**Stored records**
§ §
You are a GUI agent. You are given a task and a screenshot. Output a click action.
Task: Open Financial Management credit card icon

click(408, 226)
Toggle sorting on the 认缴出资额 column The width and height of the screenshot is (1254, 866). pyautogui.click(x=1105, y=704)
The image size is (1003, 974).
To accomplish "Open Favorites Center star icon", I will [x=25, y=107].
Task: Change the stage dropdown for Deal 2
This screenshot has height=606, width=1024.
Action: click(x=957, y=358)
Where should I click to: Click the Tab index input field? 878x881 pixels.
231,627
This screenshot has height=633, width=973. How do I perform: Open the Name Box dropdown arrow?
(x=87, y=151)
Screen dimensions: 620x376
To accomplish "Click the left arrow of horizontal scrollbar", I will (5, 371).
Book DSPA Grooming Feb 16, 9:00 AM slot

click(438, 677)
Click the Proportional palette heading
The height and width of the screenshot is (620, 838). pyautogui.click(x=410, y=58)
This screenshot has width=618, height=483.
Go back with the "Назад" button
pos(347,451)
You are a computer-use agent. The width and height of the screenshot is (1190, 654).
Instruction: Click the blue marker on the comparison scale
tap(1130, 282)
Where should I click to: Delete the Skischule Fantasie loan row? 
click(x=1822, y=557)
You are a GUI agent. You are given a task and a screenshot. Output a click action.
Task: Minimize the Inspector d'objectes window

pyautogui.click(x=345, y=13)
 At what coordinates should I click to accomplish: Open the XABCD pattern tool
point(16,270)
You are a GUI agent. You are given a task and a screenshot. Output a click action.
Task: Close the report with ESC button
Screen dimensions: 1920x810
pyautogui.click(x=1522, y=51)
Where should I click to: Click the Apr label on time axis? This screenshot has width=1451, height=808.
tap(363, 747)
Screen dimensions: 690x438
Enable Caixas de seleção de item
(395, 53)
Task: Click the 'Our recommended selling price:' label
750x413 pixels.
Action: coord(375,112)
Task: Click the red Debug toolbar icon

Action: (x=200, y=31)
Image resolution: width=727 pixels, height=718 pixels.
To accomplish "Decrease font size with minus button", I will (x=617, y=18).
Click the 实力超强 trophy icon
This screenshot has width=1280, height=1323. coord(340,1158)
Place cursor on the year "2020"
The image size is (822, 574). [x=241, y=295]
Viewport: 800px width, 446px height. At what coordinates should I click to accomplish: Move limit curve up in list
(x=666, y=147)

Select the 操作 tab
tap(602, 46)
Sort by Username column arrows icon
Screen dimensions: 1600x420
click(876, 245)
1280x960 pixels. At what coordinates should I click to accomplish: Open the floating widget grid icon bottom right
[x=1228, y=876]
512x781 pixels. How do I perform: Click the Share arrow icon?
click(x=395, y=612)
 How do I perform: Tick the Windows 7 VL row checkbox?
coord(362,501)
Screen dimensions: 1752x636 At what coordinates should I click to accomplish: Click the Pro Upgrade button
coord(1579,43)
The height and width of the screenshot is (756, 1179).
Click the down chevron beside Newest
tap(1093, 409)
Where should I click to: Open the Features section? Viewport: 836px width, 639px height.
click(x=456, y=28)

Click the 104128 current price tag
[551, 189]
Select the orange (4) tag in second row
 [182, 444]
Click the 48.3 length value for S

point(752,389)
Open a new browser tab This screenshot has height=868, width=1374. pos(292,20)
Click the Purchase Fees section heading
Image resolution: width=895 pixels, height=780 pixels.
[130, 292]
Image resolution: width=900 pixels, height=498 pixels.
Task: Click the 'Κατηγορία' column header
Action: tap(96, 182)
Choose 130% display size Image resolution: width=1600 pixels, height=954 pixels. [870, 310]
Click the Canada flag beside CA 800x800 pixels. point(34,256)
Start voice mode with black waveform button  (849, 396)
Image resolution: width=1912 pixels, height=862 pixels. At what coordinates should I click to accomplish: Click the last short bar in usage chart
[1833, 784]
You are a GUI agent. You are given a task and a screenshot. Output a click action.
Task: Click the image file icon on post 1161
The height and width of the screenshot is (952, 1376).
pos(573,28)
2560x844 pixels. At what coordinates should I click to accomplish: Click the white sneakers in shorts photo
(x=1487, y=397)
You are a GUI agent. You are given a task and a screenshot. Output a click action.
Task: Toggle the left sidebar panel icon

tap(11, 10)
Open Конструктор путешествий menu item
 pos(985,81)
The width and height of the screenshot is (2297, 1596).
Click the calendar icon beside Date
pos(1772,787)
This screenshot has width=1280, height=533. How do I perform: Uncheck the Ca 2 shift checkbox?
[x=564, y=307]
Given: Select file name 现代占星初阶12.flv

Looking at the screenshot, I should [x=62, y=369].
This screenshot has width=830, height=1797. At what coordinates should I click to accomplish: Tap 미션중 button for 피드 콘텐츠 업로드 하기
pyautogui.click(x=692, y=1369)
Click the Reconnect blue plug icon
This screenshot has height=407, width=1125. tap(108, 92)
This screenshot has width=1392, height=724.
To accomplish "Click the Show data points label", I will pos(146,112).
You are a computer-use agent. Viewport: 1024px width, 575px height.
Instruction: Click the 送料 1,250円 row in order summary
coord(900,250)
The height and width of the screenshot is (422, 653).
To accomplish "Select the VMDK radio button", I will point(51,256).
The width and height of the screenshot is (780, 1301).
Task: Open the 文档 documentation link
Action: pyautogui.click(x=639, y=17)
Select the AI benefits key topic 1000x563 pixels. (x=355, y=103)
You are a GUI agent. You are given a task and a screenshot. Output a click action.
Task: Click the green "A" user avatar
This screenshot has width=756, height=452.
§ §
**Assignment**
Write out only the lines that run from the line containing "Image resolution: width=727" through the line containing "Start voice mode", both included, exactly as they appear above.

**Written reply**
Image resolution: width=727 pixels, height=718 pixels.
To accomplish "Decrease font size with minus button", I will (x=617, y=18).
Click the 实力超强 trophy icon
This screenshot has width=1280, height=1323. coord(340,1158)
Place cursor on the year "2020"
The image size is (822, 574). [x=241, y=295]
Viewport: 800px width, 446px height. At what coordinates should I click to accomplish: Move limit curve up in list
(x=666, y=147)

Select the 操作 tab
tap(602, 46)
Sort by Username column arrows icon
Screen dimensions: 1600x420
click(876, 245)
1280x960 pixels. At what coordinates should I click to accomplish: Open the floating widget grid icon bottom right
[x=1228, y=876]
512x781 pixels. How do I perform: Click the Share arrow icon?
click(x=395, y=612)
 How do I perform: Tick the Windows 7 VL row checkbox?
coord(362,501)
Screen dimensions: 1752x636 At what coordinates should I click to accomplish: Click the Pro Upgrade button
coord(1579,43)
The height and width of the screenshot is (756, 1179).
Click the down chevron beside Newest
tap(1093, 409)
Where should I click to: Open the Features section? Viewport: 836px width, 639px height.
click(x=456, y=28)

Click the 104128 current price tag
[551, 189]
Select the orange (4) tag in second row
 [182, 444]
Click the 48.3 length value for S

point(752,389)
Open a new browser tab This screenshot has height=868, width=1374. pos(292,20)
Click the Purchase Fees section heading
Image resolution: width=895 pixels, height=780 pixels.
[130, 292]
Image resolution: width=900 pixels, height=498 pixels.
Task: Click the 'Κατηγορία' column header
Action: tap(96, 182)
Choose 130% display size Image resolution: width=1600 pixels, height=954 pixels. [870, 310]
Click the Canada flag beside CA 800x800 pixels. point(34,256)
Start voice mode with black waveform button  (849, 396)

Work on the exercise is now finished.